Bien que l’intervention de l’OTAN contre Kadhafi ait été justifiée comme une réponse humanitaire à la menace que les chars de Kadhafi faisaient peser que la ville de Benghazi, la communauté internationale a ignoré l’escalade de la violence.

Que n’a-t-on essayé de nous faire croire à propos de l’intervention occidentale en Libye. Un tyran martyrisant son peuple (tiens, ce discours n’a pas changé), et la nécessité, pour des raisons humanitaires d’intervenir. On nous a vanté cette intervention comme un modèle du genre. Un modèle à reproduire sans doute aujourd’hui en Syrie.

Qu’il soit bien entendu que je condamne le plus fermement les agissements de Kadhafi lorsqu’il était au pouvoir. Comme je condamne les agissements de Assad. Mais je veux souligner le fait que notre intervention n’a pas, loin s’en faut eu les résultats qu’on nous présente complaisamment. La Libye sombre dans le chaos, qu’en sera-t-il de la Syrie après notre passage ?

J’ai traduit cet article de The Independant afin de rafraîchir la mémoire à ceux qui ont l’oubli facile et de lutter contre les campagnes de désinformations qu’on nous assène sur les bienfaits de la "coalition" à Libye.

Colibri.Info


Il y a un peu moins de deux ans, Philip Hammond, le secrétaire à la Défense, exhortait les hommes d’affaires britanniques à "faire leurs valises" et en voler en Libye pour participer à la reconstruction du pays et exploiter le boom attendu dans les ressources naturelles.

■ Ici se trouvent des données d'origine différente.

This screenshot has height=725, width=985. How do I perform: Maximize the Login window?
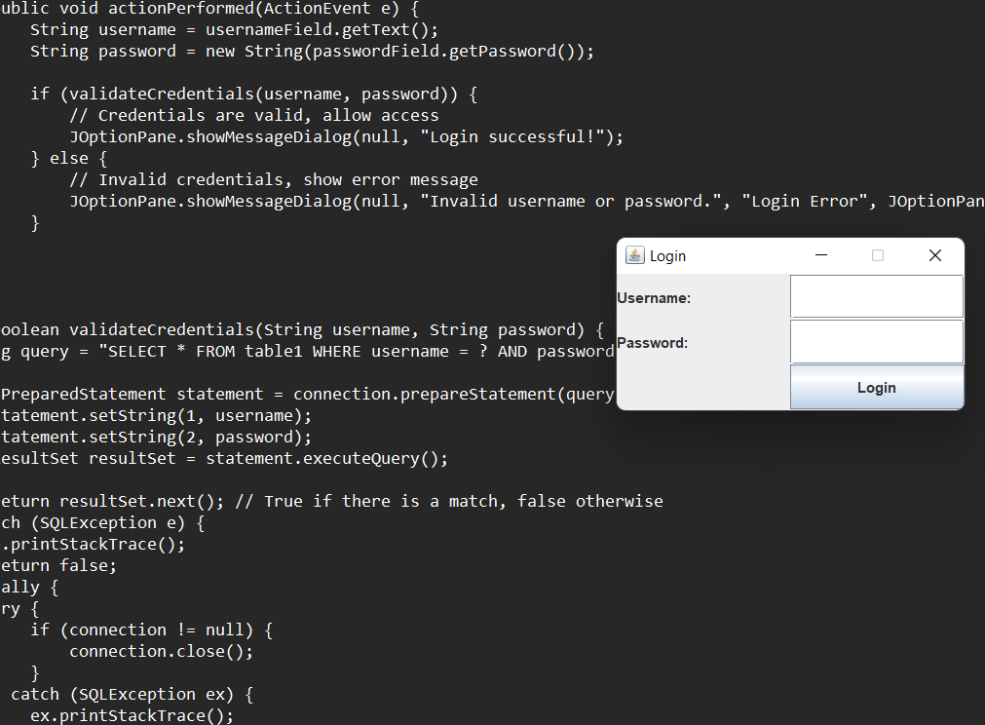[878, 255]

Mais aujourd’hui, la Libye a presque entièrement cessé de produire du pétrole alors que le gouvernement perd le contrôle d’une grande partie du pays au profit des miliciens.

Les personnels de sécurité se sont mutinés et ont repris les ports pétroliers de la Méditerranée cherchant à vendre du pétrole brut sur le marché noir. Ali Zeidan, Premier ministre de Libye, a menacé de "bombarder depuis les airs ou la mer" tout pétrolier essayant de récupérer le pétrole illicite aux mains des gardes des terminaux pétroliers, pour la plupart d’anciens rebelles qui ont renversé Mouammar Kadhafi et qui sont en grève depuis juillet pour protester contre les bas salaires et la corruption.

Au cours des deux derniers mois, alors que l’attention du monde est centrée sur le coup d’État en Égypte et l’attaque au gaz toxique en Syrie, la Libye a plongé dans sa pire crise politique et économique depuis la défaite de Kadhafi il y a deux ans, et ce dans l’indifférence générale. Les pouvoirs publics sont désintégrés dans toutes les régions du pays démentant ainsi les déclarations des politiciens américains, britanniques et français prétendant que l’action militaire de l’Otan en Libye en 2011 a été un exemple remarquable d’une intervention militaire étrangère réussie qui devrait se répéter en Syrie.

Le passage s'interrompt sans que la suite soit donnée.